# Activity
Repeat the records below exactly, leaving out any pictures.
┌─ Extracted material
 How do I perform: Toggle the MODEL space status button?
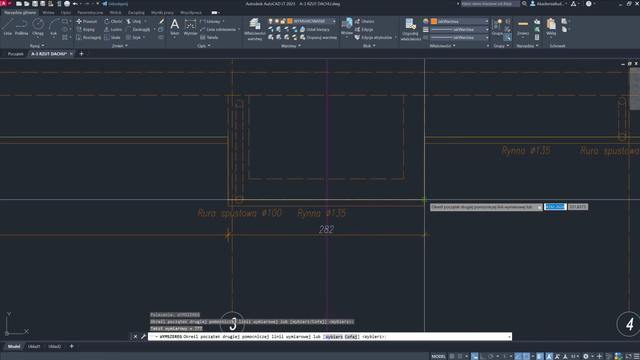[x=439, y=356]
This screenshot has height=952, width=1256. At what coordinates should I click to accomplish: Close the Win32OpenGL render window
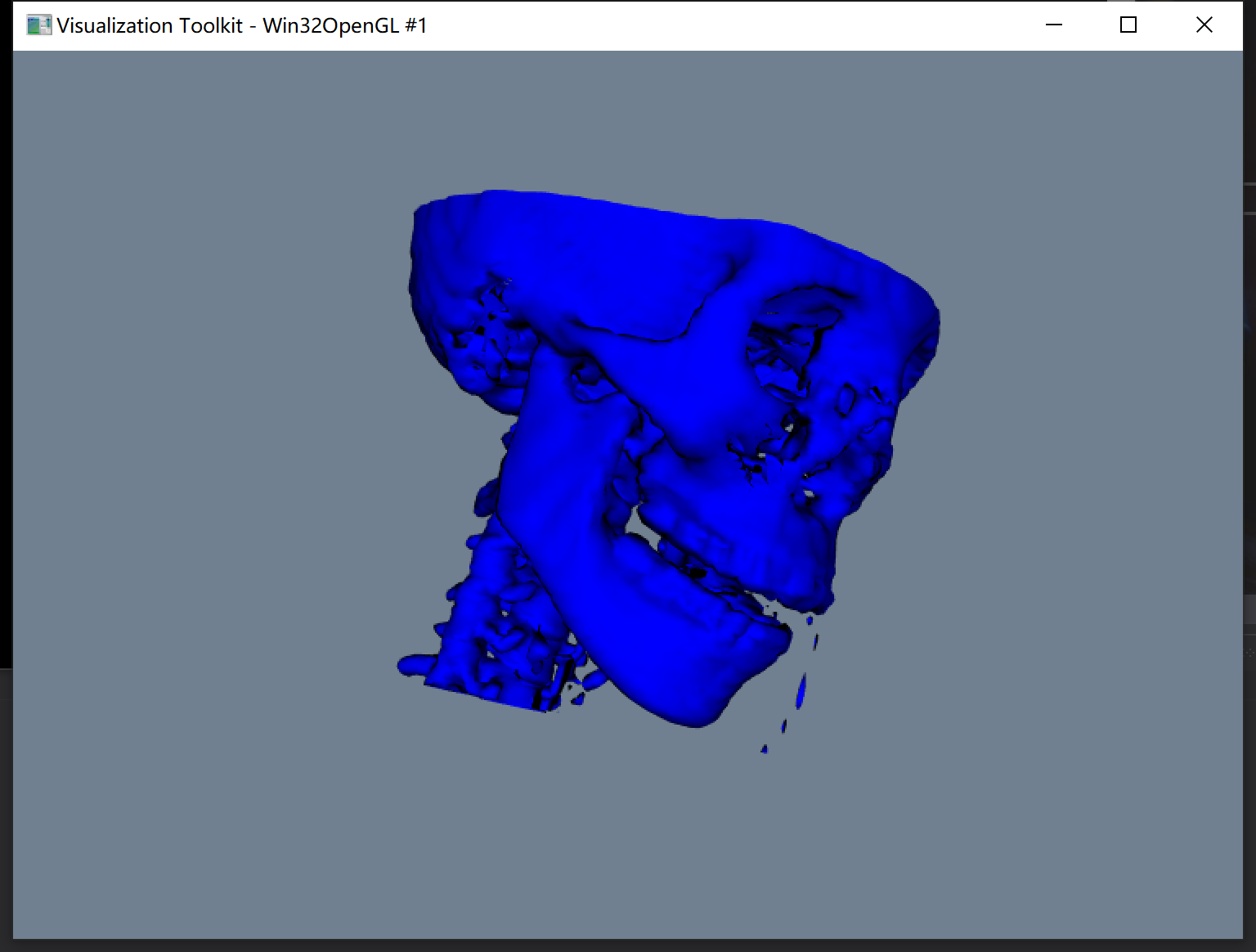[x=1204, y=25]
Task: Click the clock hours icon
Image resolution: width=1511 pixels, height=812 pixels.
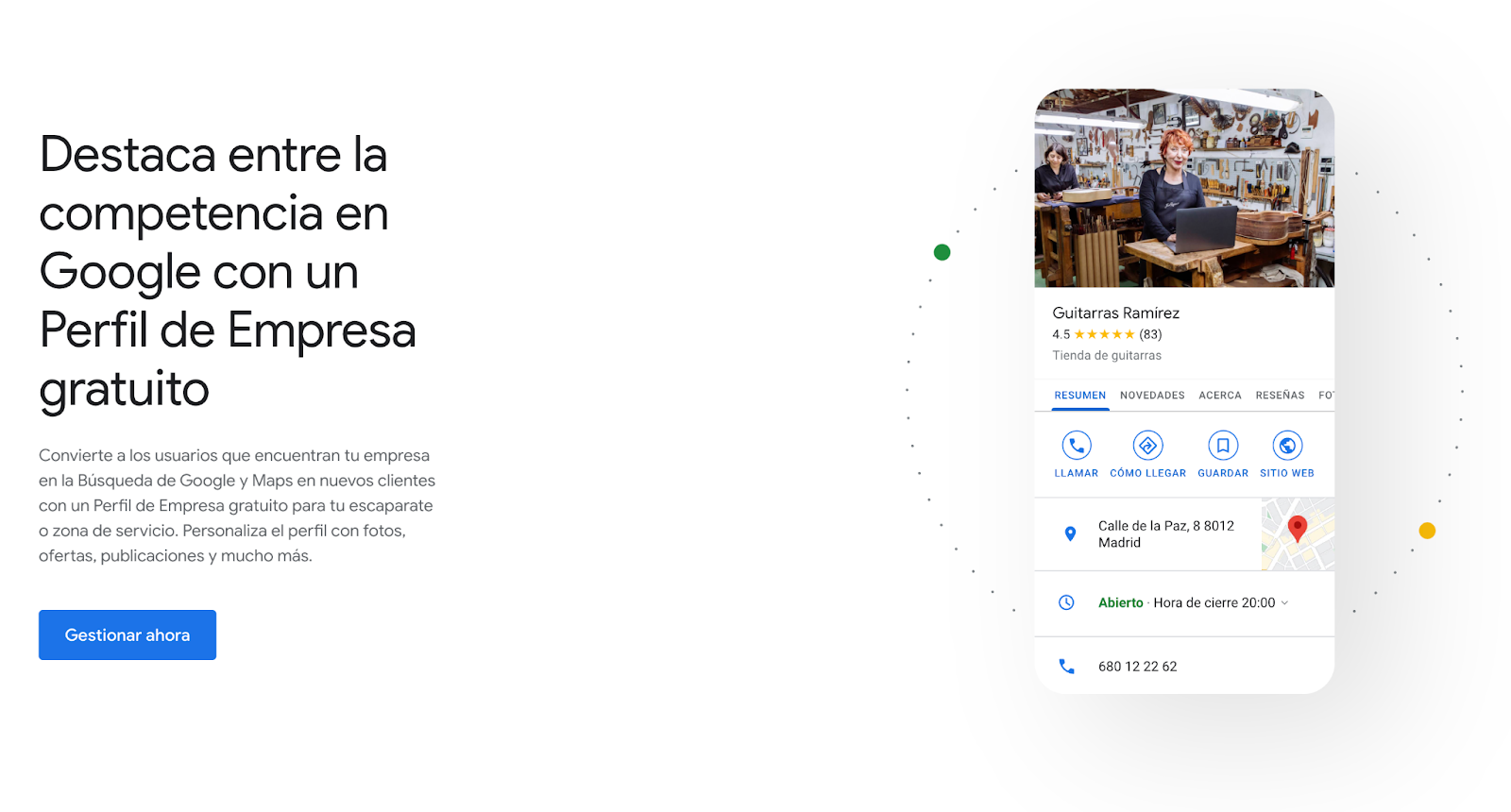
└─
# Solution
 How do I perform: Toggle the MODEL space status button?
[x=439, y=356]
This screenshot has height=952, width=1256. At what coordinates should I click to accomplish: Close the Win32OpenGL render window
[x=1204, y=25]
Task: Click the clock hours icon
Image resolution: width=1511 pixels, height=812 pixels.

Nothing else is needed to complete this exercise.